Tom Knott: Clemens probe has obvious end

Associated Press
A grand jury is reportedly examining whether Roger Clemens lied to Congress.Associated Press A grand jury is reportedly examining whether Roger Clemens lied to Congress.

Of course Roger Clemens lied to Congress. All the performance-enhancing drug users lied to Congress. At least that would be the prevailing view of the public.

News that a federal grand jury is contemplating whether to indict Clemens on charges of lying under oath hardly comes as a surprise. Clemens became the bookend to Barry Bonds nearly a year ago when he went to Capitol Hill and professed to be as pure as a newborn.

This contradicted the sworn testimony of his former personal trainer Brian McNamee, who had no reason to lie, only the compelling reason to tell the truth and not risk a prison sentence. That always has been the gaping hole in Clemens’ attempt to obfuscate and weave these fanciful scenarios of absolution.

What was in it for McNamee to turn on a person he clearly admired? And it did not help Clemens that good buddy Andy Pettitte corroborated some of McNamee’s claims in a sworn statement to Congress.

Bonds and Clemens. The former was the premier hitter of his time, the latter the premier pitcher. Neither needed synthetic help to reach the Hall of Fame. Both merely felt an urge to join the steroid-fueled party because of the plaudits going to others.

That is the shame in all this. Bonds and Clemens fashioned Hall of Fame careers long before their careers skyrocketed dramatically at an improbable age. Bonds goes to trial in March on charges that he lied to a federal grand jury about his use of steroids. He could be facing the fate of Marion Jones - one more date with condemnation and a short stay in a federal bed and breakfast.

If so, like Jones, he undoubtedly will stick with the head-in-the-sand defense. Darn if he knew what his ex-trainer was putting onto his body. He thought it was a vitamin B-12 application. Or maybe it was sunscreen. Or moisturizer.

The same with Clemens.

They all stick to their dubious claims of innocence. Or as Mark McGwire famously said on Capitol Hill, “I’m not here to discuss the past.”

McGwire did not lie. He merely refused to address the relevant questions and experiences the public relations fallout to this day. Although he has the eighth-most home runs in MLB history, McGwire has been unable to connect with Hall of Fame voters. He actually lost support in the latest Hall of Fame vote, appearing on only 118 ballots in his third year of eligibility.
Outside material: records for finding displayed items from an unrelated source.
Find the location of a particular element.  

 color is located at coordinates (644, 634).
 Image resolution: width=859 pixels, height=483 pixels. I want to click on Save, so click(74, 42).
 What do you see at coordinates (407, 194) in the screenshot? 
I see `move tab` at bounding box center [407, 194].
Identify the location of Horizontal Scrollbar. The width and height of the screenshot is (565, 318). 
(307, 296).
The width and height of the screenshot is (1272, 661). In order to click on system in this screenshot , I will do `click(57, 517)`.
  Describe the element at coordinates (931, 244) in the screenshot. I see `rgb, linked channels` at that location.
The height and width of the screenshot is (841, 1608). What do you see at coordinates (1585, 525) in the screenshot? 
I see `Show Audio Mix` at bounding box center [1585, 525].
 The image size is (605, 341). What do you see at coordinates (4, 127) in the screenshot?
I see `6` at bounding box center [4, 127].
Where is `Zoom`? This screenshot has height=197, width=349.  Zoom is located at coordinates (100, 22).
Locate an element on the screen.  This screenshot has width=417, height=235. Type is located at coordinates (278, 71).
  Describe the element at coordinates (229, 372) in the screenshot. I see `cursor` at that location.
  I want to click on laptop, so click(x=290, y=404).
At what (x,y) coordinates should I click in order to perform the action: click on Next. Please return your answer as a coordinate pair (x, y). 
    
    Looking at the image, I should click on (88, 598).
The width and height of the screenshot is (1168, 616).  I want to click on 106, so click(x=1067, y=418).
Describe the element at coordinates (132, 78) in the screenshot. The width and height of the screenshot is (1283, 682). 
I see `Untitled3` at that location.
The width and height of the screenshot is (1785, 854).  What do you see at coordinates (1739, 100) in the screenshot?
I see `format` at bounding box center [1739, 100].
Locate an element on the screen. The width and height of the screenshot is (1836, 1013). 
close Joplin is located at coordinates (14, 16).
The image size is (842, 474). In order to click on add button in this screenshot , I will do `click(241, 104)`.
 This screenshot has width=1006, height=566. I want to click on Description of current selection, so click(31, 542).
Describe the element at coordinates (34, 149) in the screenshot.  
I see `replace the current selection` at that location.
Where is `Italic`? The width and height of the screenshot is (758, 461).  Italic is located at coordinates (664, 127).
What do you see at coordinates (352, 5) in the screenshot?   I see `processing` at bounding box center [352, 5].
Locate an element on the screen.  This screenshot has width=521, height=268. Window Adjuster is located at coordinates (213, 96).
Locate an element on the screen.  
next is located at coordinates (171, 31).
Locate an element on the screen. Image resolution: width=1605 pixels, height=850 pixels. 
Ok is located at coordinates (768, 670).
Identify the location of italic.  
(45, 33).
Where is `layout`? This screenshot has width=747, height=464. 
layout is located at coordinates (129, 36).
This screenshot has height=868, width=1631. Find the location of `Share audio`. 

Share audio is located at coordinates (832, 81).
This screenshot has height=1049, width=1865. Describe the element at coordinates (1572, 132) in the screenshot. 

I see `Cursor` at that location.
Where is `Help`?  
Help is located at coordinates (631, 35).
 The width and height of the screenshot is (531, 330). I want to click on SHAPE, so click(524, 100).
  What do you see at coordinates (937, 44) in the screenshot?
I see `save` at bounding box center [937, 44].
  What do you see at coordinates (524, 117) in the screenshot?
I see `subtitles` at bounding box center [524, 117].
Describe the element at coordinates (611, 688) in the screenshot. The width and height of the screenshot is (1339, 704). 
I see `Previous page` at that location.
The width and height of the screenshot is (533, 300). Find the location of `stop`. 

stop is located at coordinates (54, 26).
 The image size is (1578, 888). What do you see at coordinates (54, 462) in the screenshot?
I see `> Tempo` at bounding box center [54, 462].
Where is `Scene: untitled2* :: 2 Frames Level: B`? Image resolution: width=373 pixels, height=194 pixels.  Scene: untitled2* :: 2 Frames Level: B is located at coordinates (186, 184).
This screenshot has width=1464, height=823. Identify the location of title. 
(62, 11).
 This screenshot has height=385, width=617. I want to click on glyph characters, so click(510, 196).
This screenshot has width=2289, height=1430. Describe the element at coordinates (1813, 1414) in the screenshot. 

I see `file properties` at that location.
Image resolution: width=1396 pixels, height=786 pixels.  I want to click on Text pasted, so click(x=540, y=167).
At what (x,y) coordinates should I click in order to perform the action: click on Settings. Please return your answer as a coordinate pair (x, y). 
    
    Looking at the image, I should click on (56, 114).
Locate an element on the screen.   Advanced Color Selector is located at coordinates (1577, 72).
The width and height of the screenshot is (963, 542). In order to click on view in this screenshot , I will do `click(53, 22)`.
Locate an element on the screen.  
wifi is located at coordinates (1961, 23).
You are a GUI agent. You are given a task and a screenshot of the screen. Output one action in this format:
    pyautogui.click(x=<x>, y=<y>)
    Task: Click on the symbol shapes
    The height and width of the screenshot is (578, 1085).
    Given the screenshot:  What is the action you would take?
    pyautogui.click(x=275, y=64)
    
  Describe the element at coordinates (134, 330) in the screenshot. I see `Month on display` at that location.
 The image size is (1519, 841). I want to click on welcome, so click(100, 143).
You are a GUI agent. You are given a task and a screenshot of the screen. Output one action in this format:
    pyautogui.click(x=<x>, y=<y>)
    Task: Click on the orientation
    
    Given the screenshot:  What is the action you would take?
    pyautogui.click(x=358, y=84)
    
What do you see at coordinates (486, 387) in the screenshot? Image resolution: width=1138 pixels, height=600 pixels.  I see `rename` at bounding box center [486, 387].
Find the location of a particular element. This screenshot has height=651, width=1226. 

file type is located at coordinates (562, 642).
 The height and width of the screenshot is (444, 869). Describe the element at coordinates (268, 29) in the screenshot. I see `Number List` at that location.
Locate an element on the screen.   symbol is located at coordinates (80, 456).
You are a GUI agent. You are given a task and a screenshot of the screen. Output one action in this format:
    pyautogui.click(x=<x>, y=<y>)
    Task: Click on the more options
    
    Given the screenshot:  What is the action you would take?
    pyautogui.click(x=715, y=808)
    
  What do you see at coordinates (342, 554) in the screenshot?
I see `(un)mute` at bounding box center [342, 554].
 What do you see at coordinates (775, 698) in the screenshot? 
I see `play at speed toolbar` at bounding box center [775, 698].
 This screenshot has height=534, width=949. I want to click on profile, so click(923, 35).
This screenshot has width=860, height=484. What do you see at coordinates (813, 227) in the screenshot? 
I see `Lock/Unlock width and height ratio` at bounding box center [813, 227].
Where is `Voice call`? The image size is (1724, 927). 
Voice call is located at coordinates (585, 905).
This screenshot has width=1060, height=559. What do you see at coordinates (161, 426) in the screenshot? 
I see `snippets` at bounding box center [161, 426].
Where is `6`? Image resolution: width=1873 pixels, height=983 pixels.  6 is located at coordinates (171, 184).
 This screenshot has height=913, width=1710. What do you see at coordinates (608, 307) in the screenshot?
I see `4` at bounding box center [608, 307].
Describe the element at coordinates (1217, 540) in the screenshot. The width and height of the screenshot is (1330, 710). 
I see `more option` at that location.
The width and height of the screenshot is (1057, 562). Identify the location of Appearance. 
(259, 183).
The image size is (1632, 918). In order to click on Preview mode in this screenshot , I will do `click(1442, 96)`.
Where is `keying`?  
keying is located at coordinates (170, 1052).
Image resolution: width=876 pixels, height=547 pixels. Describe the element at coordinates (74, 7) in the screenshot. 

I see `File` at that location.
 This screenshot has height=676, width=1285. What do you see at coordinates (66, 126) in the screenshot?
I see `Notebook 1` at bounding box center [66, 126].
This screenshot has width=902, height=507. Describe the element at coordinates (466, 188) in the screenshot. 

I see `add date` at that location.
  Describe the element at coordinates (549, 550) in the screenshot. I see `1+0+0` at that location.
That is the reality before Bonds and Clemens after they become eligible for the Hall of Fame in four years. They will not find a forgiving audience. They will find a slew of voters who cannot get beyond the lying and cheating.

For Bonds and Clemens now, it really all comes down to staying out of prison and swaying 75 percent of the Hall of Fame voters in the years ahead. Otherwise, their numbers are tainted, their reputations tarnished. Time won’t change that, not in four years, not in 20 years.

Bonds and Clemens are the faces of baseball’s steroids scandal, a period in the sport that made a mockery of the numbers the game’s guardians so lovingly embrace. Clemens deserves to be indicted, to answer the unresolved questions. He deserves to squirm before a federal grand jury. And he deserves to do time if convicted.

Think what you will of Jose Canseco, but at least he did not try to run from the obvious. He may have profited from naming names, but at least he did not adopt the flaxseed oil defense. At least he did not appear with Oprah as Jones did and pretend to be a victim of the doping underground. At least he did not insult the public’s intelligence.

By the low standards of the steroids age, Canseco is the one wearing the white hat, hard as that may be to stomach.